The most natural understanding of the Lord’s warning, then, is that the man’s illness was the result of specific personal sin on his part. If the man persisted in unrepentant sin, Jesus warned, he would suffer a fate infinitely worse than thirty-eight years of a debilitating disease—namely, eternal punishment in hell.
The man’s response suggests that he failed to heed Jesus’ warning, since he promptly went away, and told the Jews that it was Jesus who had made him well. It is astonishing that he would accept this healing after nearly four decades of terrible distress and then walk away from Jesus and show his loyalty to the Jews who hated Him. This has to be one of the great acts of ingratitude and obstinate unbelief in Scripture. He did not intend to praise or worship Jesus for healing him. Since the Jews had already manifested open hostility toward Jesus (vv. 10–12), it would have been incredibly naïve to think they would now react positively. He further aided their hostility by identifying Jesus. More likely, the man’s actions were a further attempt to defend himself for breaking the Sabbath regulations; he could now answer the authorities’ question of verse 12 by naming Jesus (cf. the discussion of vv. 11–13 above).

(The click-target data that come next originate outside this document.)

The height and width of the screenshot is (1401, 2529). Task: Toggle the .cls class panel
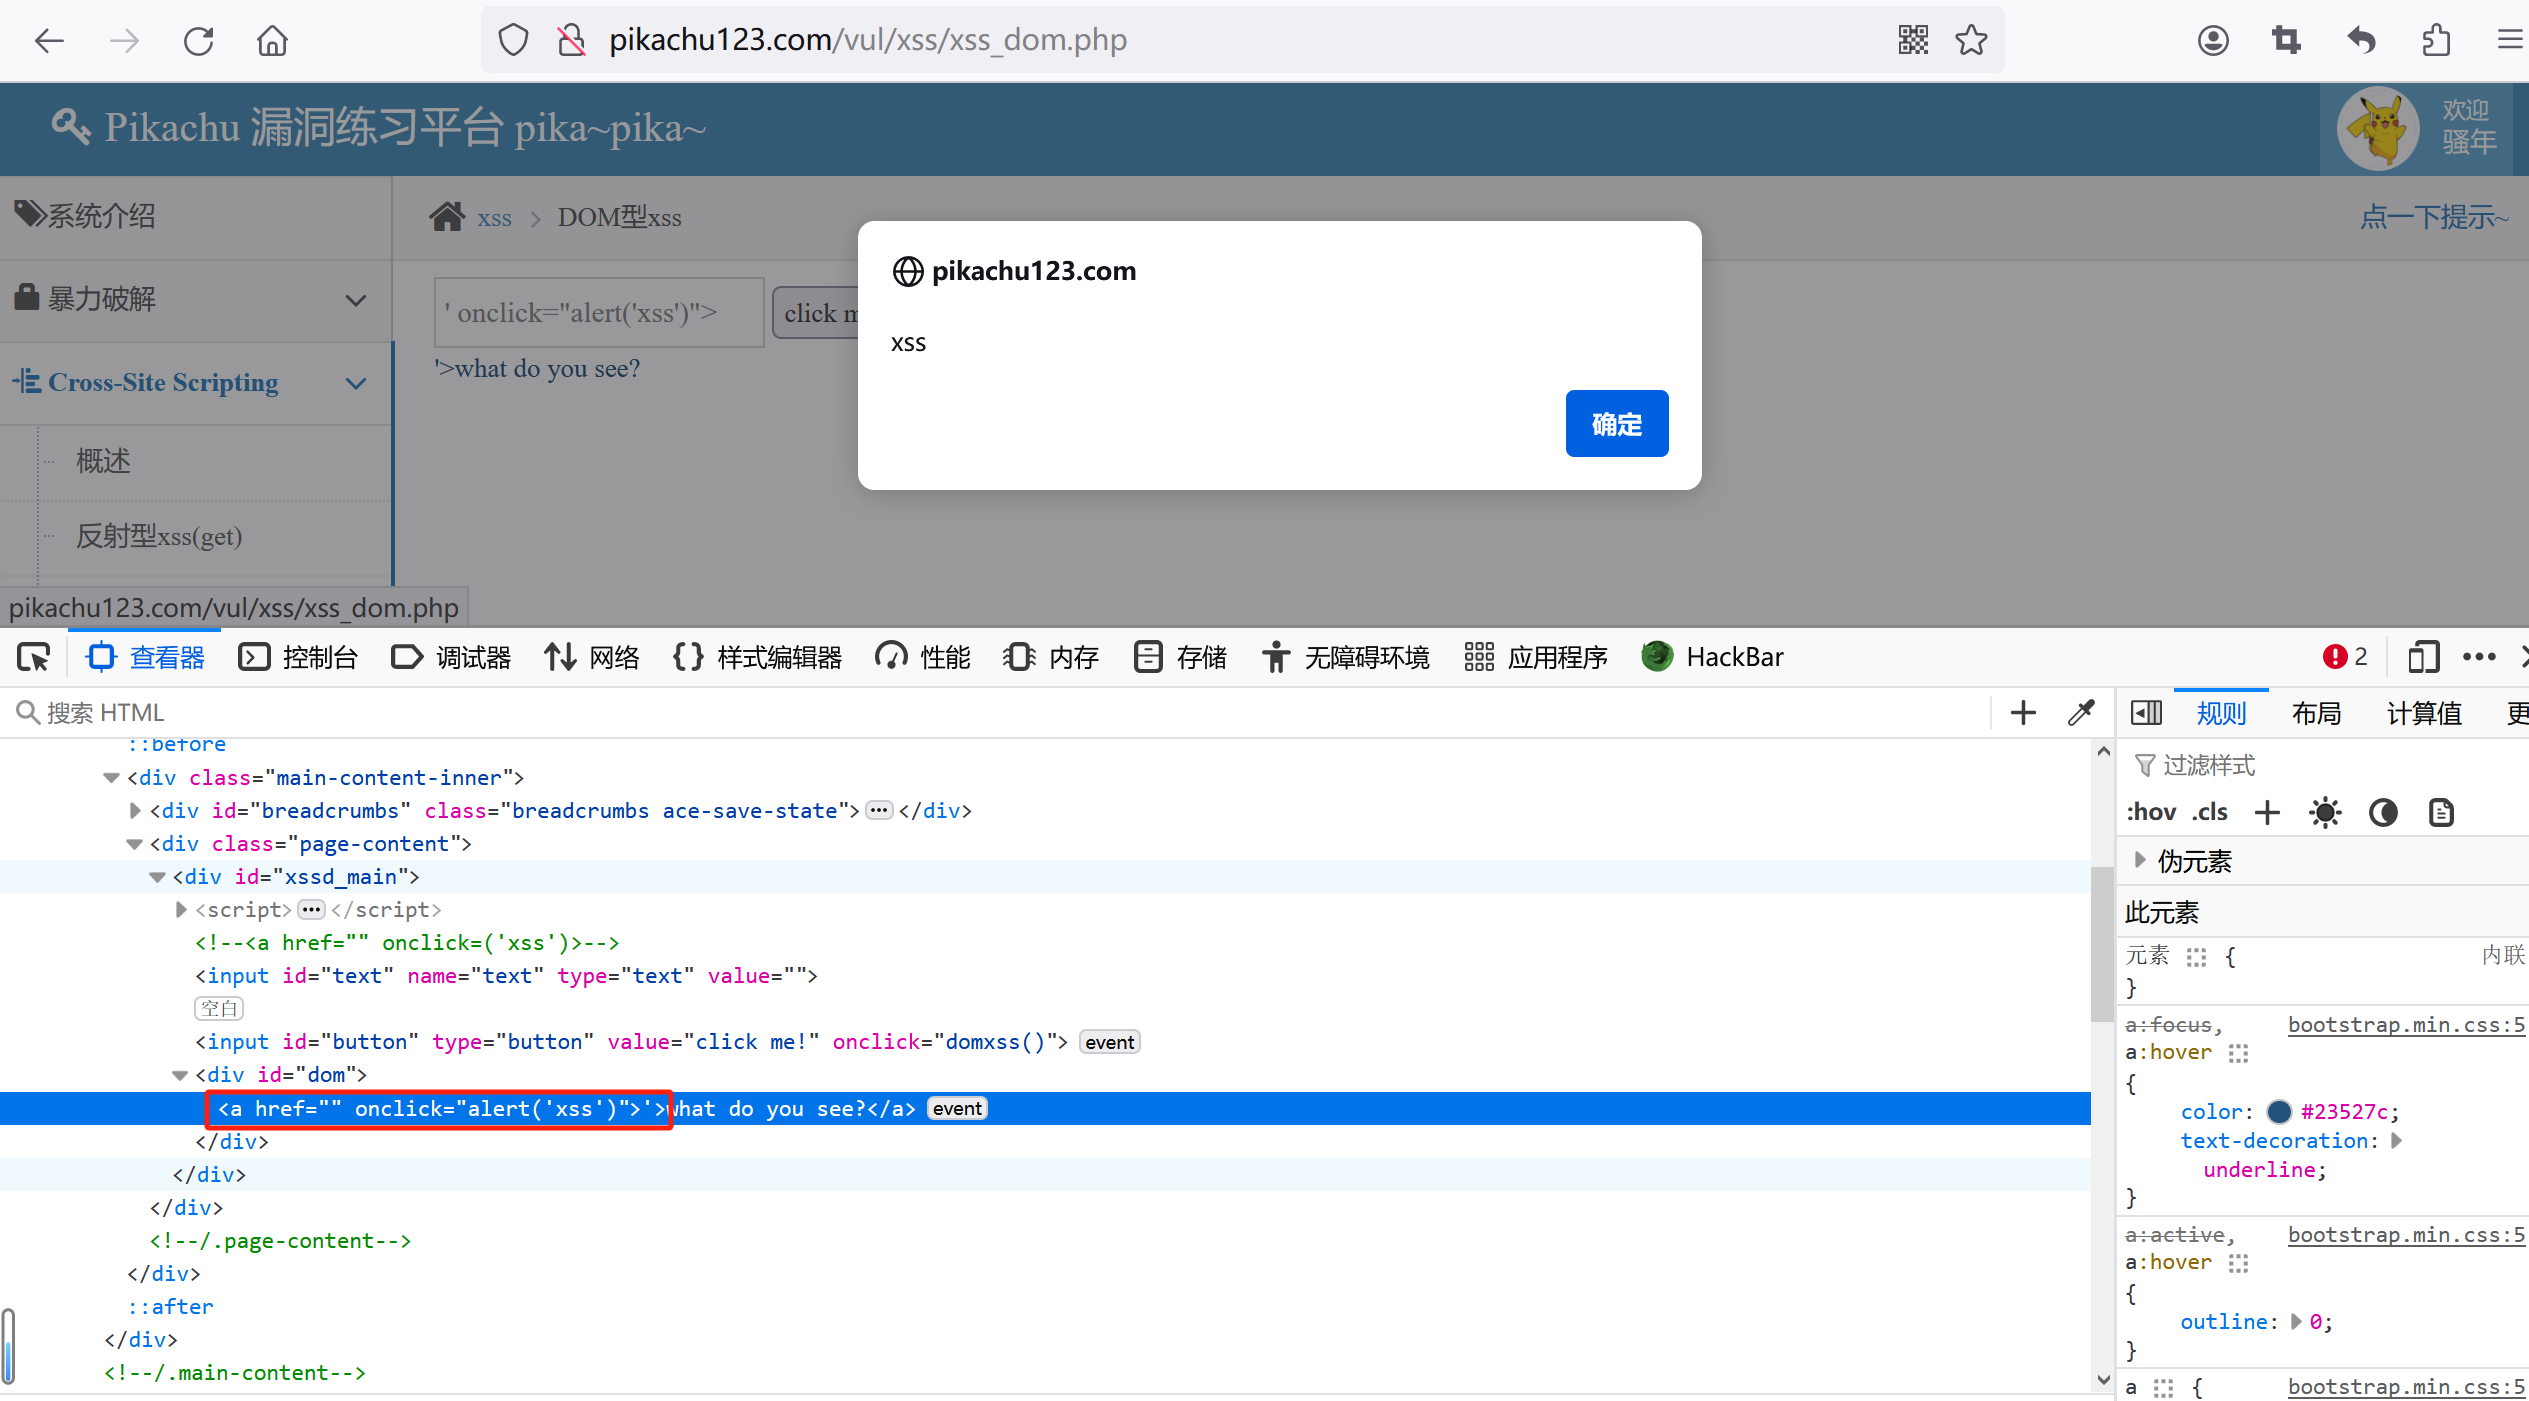pos(2210,812)
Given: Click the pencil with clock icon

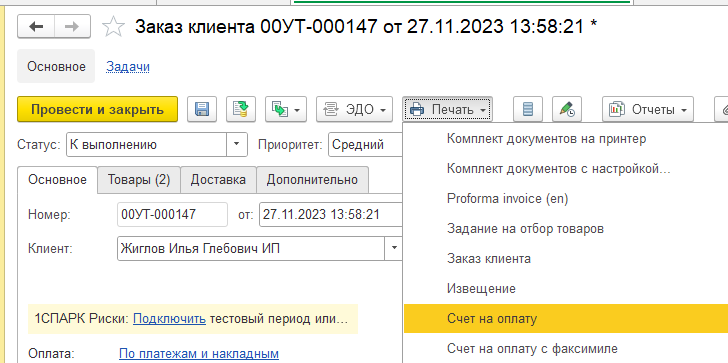Looking at the screenshot, I should point(567,110).
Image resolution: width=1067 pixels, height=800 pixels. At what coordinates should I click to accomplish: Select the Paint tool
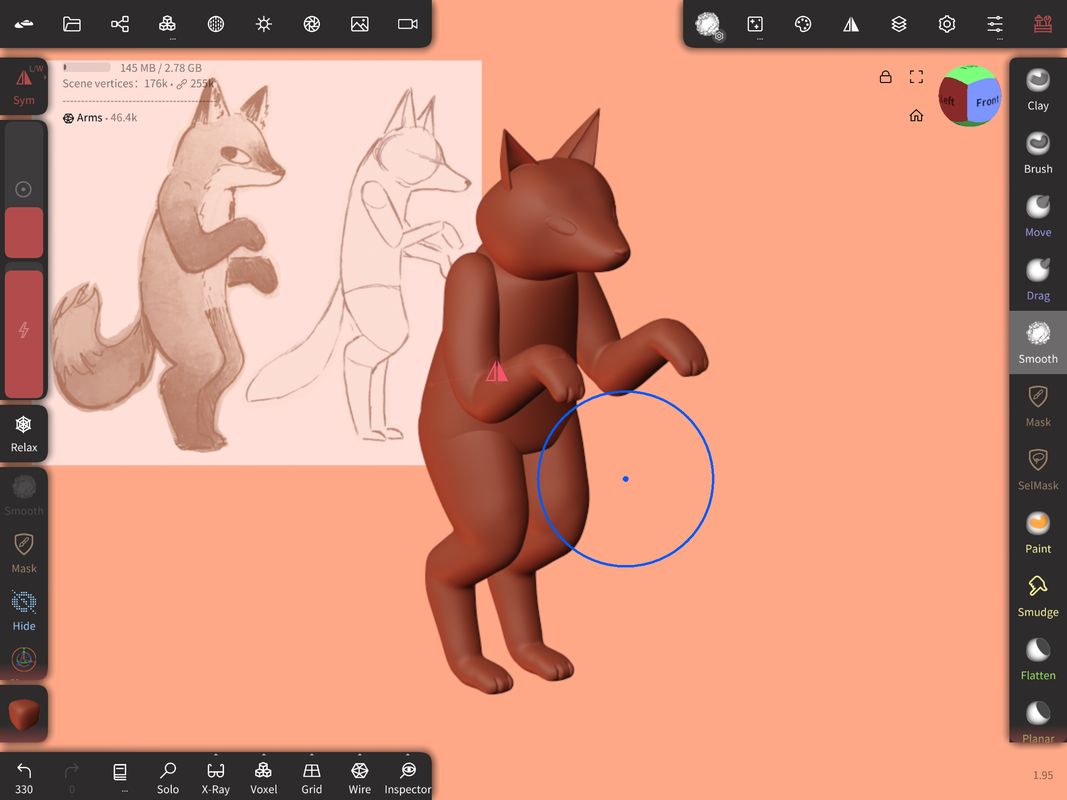pos(1038,532)
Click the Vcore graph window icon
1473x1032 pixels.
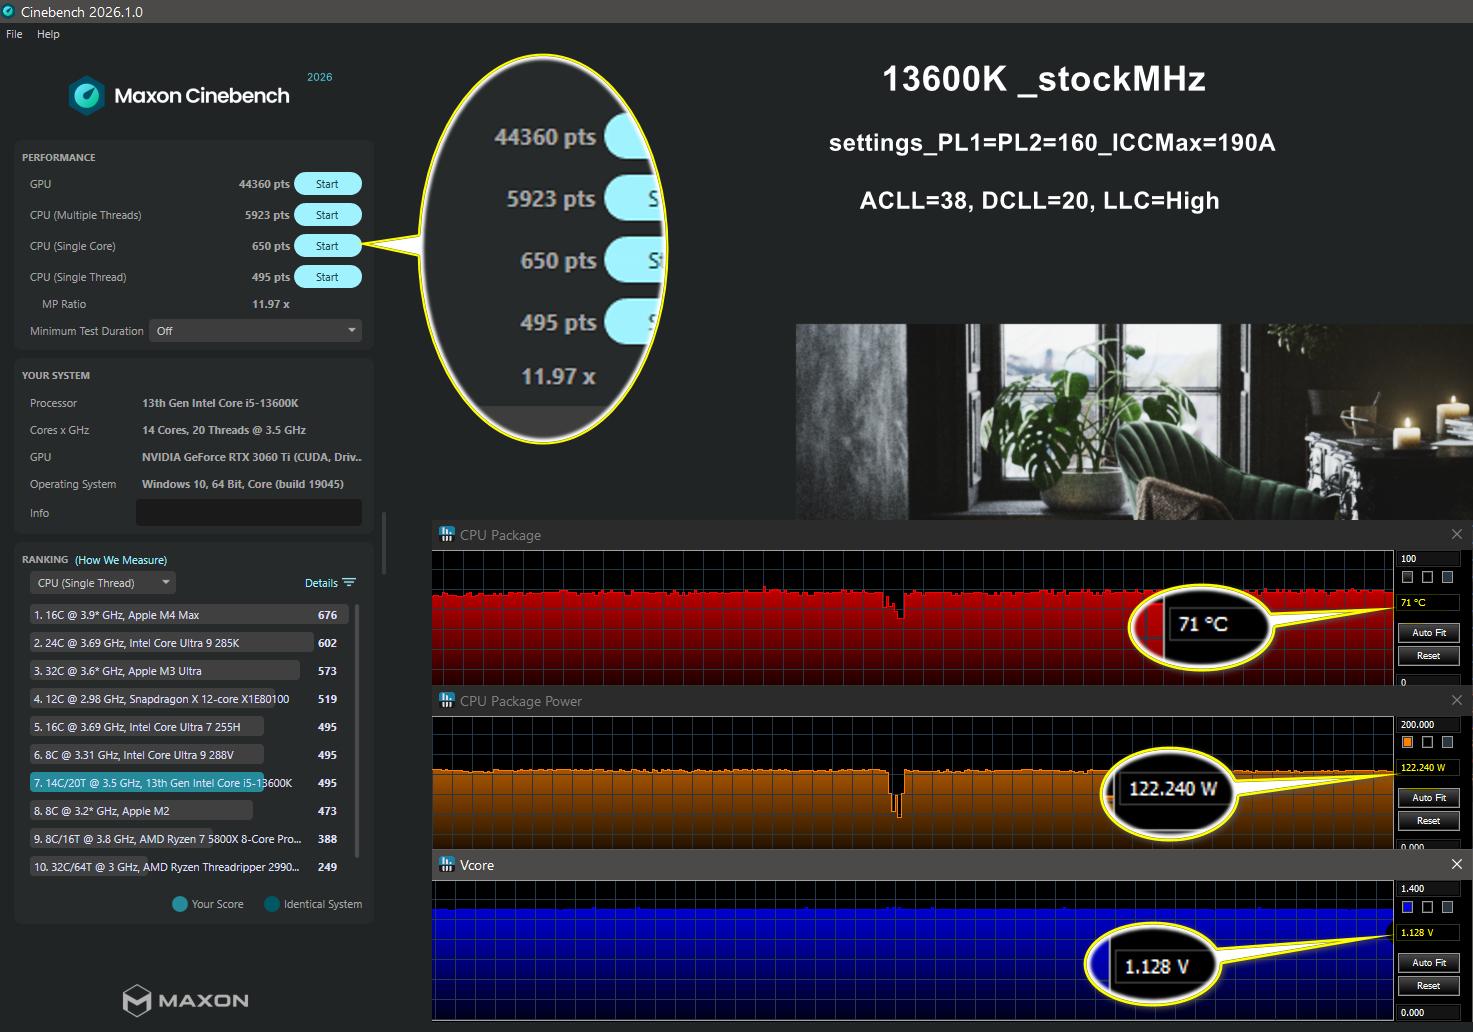446,865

The Jews also ignored the miracle, as they always did, so the result was predictable: the Jews were continually (as the tense of the verb makes clear) persecuting Jesus, because He was doing these things on the Sabbath. Not only was He guilty (in their minds) of violating the Sabbath Himself, but even worse, He had incited another to do so. So began their open opposition toward Jesus—persecution that would eventually result in His death.
The die was cast. Jesus had not only confronted Jewish legalism at its very core by disregarding their Sabbath rules, but had also challenged them with His true identity as the Son of God, in whom “all the fullness of Deity dwells in bodily form” (Col. 2:9). As impossible as it is to imagine, the Jews’ opposition to their own Messiah would harden and intensify until they finally were able to satisfy their wicked hearts when they “crucified the Lord of glory” (1 Cor. 2:8).